What the task asks: Copy the first line of the material below and every later line through the line containing "Click the lower girth loop strap", without any other output.

Data extract:
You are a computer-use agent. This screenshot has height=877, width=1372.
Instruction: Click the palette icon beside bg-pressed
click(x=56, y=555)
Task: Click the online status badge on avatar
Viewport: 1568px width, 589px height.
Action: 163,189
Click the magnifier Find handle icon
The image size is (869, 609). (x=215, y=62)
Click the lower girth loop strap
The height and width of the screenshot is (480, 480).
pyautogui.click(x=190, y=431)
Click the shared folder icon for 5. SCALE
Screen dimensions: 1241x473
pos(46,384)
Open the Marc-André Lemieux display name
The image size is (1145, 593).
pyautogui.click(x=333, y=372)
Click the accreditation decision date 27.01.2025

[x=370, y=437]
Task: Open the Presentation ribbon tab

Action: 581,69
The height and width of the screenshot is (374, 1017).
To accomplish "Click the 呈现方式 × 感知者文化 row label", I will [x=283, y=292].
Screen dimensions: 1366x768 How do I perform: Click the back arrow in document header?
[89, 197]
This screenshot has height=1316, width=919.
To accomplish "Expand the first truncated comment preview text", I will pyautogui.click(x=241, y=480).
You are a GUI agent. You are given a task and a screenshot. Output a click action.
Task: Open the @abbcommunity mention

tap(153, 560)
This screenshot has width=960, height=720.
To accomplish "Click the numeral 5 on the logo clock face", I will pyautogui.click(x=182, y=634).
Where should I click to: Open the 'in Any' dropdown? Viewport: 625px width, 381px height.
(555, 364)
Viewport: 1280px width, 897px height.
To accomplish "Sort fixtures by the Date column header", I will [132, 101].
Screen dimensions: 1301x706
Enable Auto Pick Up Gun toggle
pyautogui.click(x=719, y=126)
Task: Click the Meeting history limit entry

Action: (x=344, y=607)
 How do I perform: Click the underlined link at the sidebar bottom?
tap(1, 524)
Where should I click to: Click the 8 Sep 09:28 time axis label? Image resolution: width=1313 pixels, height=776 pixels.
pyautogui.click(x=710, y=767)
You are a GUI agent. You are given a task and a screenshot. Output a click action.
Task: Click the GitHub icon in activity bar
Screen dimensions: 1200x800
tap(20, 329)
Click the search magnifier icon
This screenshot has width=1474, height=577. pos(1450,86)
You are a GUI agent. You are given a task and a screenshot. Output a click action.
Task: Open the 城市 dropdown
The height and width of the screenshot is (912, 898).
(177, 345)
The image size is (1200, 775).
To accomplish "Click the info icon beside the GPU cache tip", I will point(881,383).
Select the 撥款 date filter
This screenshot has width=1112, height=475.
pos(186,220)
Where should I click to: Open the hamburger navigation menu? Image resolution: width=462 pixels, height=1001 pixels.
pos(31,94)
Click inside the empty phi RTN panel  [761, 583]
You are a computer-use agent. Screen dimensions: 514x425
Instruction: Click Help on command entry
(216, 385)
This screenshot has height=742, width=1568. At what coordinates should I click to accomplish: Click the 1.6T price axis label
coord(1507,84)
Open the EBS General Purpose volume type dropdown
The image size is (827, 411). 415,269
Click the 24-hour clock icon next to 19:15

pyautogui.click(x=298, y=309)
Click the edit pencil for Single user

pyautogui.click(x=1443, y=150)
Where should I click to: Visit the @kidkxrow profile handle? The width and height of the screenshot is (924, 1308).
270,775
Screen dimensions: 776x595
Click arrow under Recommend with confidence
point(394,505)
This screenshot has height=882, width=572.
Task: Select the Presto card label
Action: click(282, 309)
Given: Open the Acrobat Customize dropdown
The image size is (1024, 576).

Task response:
You are a computer-use agent. This screenshot has height=877, width=1372.
Instruction: Click the palette icon beside bg-pressed
click(x=56, y=555)
Task: Click the online status badge on avatar
Viewport: 1568px width, 589px height.
Action: 163,189
Click the magnifier Find handle icon
The image size is (869, 609). (x=215, y=62)
Click the lower girth loop strap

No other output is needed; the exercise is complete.